__ACTION ITEM__. Repeat only what appears from the line containing "Toggle the AutoSave switch" through the last line of the listing below, exactly as written.

__PROVIDED RECORDS__.
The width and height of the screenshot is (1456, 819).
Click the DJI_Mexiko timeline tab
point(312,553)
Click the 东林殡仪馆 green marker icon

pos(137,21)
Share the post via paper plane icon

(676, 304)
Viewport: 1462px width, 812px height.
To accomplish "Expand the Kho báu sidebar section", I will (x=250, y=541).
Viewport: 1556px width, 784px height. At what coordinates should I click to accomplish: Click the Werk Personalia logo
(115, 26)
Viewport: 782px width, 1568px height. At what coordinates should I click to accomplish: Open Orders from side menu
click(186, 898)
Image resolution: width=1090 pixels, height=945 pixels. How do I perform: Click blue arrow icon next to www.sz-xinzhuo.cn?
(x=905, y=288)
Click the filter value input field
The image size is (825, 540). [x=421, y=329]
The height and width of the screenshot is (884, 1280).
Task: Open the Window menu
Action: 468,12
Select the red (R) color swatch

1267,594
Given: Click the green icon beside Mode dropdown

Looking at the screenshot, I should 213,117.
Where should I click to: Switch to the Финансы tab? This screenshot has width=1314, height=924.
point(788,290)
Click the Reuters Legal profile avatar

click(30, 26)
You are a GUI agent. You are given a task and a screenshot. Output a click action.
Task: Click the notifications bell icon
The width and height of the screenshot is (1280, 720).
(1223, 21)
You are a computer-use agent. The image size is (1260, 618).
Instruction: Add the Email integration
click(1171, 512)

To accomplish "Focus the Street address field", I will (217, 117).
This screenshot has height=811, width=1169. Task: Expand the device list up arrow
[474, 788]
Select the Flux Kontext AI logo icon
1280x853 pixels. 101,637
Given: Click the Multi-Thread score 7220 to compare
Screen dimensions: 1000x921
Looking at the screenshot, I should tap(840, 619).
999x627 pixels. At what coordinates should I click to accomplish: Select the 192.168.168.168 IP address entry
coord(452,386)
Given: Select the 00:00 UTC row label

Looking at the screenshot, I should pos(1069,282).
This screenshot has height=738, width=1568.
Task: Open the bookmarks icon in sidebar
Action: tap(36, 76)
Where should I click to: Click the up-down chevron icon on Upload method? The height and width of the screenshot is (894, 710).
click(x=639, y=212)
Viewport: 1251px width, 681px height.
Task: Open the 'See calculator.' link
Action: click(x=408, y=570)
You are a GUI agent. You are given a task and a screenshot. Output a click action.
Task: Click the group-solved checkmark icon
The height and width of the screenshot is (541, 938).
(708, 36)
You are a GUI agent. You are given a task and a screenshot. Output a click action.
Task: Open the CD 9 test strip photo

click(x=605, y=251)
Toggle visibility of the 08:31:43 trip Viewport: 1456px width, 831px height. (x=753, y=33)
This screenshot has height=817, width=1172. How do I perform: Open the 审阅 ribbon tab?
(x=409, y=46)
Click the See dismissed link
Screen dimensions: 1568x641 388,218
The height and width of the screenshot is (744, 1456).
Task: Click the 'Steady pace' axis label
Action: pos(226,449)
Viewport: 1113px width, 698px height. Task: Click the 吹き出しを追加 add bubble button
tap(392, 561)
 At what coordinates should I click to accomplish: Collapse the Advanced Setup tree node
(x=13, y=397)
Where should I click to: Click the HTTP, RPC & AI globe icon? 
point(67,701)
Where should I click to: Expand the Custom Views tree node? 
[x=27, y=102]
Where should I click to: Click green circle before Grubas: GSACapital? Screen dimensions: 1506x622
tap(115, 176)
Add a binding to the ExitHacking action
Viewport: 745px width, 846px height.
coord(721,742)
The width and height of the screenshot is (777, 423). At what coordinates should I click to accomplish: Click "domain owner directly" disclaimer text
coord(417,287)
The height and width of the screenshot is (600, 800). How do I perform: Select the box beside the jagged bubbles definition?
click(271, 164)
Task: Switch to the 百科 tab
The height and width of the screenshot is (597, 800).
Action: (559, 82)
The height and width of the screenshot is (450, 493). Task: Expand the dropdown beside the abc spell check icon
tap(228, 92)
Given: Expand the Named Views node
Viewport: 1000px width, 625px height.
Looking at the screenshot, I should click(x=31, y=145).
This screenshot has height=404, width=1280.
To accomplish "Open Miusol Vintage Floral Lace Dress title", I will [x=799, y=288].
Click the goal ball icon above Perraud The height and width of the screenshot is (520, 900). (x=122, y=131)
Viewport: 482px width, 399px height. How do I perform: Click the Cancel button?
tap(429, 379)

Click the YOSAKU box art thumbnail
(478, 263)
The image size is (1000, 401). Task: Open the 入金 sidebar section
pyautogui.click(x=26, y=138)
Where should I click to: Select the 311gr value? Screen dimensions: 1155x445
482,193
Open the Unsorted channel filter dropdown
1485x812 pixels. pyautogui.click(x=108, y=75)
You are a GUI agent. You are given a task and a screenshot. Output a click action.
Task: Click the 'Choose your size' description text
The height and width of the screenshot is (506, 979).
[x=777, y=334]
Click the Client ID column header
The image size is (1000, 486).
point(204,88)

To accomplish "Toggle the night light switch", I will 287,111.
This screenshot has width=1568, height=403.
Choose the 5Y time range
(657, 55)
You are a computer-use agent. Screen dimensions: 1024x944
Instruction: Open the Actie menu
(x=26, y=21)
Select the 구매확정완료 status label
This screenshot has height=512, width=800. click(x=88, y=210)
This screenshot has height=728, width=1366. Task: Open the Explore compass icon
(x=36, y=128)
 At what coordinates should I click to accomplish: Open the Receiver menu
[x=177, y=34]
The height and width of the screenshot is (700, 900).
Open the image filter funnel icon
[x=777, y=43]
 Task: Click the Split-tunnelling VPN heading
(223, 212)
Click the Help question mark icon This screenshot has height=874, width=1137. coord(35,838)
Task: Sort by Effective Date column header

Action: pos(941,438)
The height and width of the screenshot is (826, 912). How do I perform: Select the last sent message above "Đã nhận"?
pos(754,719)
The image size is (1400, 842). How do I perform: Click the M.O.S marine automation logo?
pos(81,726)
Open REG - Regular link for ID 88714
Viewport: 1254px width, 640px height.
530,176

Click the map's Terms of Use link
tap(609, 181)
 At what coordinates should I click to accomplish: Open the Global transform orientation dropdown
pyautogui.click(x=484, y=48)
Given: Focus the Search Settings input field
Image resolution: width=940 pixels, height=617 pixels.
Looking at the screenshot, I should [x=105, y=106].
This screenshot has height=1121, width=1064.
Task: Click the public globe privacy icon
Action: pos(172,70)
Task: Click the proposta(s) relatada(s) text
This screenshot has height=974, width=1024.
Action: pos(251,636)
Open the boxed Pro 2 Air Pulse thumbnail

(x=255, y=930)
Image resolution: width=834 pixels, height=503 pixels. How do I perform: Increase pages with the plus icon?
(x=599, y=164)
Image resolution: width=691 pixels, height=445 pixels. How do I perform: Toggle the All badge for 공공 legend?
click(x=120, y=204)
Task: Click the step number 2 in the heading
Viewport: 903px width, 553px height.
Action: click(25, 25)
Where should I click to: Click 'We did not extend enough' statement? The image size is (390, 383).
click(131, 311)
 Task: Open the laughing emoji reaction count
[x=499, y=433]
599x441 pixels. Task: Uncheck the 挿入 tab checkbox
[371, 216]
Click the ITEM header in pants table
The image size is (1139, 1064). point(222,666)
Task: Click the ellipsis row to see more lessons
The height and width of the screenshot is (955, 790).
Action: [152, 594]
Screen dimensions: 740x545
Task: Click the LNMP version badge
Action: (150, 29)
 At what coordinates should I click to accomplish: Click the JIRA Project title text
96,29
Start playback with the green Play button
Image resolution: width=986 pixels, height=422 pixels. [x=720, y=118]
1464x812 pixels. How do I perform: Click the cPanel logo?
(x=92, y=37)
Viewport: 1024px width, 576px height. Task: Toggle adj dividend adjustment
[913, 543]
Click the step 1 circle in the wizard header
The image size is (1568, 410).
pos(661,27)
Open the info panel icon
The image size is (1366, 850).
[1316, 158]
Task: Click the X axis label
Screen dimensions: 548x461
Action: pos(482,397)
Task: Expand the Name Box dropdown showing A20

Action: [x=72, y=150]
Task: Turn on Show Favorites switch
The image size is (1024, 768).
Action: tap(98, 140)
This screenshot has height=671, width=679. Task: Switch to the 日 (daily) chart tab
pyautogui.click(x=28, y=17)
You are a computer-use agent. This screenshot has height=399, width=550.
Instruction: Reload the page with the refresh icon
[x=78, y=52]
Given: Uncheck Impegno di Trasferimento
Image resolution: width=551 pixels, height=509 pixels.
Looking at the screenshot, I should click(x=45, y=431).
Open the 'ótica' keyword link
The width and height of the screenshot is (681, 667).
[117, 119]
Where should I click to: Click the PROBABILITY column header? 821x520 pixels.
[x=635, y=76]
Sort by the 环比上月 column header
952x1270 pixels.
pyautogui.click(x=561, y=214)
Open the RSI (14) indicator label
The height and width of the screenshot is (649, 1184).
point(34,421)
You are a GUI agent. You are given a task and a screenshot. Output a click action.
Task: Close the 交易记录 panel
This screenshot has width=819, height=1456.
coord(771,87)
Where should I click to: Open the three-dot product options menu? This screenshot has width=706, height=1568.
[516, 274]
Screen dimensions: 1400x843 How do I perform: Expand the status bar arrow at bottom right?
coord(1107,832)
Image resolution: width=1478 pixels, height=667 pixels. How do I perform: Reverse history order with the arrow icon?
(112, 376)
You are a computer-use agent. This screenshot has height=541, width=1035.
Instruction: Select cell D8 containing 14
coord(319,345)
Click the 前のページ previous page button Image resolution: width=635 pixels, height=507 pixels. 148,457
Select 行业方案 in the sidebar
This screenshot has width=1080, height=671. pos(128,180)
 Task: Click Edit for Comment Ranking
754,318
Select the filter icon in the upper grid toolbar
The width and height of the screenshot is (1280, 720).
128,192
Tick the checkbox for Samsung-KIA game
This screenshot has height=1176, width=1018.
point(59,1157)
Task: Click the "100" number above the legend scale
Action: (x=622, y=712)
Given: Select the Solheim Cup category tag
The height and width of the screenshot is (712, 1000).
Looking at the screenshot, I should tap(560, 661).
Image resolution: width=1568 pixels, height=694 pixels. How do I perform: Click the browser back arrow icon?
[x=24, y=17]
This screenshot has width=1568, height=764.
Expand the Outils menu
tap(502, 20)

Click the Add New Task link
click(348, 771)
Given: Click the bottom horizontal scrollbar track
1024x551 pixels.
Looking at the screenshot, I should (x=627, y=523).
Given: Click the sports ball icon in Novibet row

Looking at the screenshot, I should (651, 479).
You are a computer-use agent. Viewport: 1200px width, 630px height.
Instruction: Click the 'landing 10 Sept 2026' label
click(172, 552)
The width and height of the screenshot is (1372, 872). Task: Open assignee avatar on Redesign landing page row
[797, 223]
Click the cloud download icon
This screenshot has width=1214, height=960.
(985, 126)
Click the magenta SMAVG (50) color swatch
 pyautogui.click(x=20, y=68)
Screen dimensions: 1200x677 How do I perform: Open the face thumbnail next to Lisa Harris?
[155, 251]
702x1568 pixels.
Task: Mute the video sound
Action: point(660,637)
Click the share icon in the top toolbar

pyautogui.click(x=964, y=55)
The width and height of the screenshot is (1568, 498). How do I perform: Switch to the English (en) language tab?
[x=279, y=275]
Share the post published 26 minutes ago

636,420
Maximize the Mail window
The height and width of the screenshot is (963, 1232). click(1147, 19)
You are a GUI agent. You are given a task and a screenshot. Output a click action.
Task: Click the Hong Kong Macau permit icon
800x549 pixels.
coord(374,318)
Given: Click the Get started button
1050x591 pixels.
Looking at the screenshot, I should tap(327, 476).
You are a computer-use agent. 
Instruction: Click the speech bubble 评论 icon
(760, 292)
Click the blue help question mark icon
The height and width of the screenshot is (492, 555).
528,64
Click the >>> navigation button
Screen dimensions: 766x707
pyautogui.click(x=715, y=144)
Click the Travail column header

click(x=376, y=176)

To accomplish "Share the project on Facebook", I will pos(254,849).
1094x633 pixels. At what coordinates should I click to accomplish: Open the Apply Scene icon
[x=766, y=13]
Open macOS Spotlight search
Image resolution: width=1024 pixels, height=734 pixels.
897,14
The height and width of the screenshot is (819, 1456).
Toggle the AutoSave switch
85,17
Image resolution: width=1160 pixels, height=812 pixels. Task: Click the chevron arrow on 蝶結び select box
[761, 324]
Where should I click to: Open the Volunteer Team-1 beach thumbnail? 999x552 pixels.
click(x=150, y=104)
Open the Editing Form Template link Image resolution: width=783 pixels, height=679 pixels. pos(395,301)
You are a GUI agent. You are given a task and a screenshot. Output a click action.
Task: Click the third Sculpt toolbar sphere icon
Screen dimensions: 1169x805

__OUTPUT OF THE EXERCISE__.
Toggle the AutoSave switch
85,17
Image resolution: width=1160 pixels, height=812 pixels. Task: Click the chevron arrow on 蝶結び select box
[761, 324]
Where should I click to: Open the Volunteer Team-1 beach thumbnail? 999x552 pixels.
click(x=150, y=104)
Open the Editing Form Template link Image resolution: width=783 pixels, height=679 pixels. pos(395,301)
You are a GUI agent. You are given a task and a screenshot. Output a click action.
Task: Click the third Sculpt toolbar sphere icon
Screen dimensions: 1169x805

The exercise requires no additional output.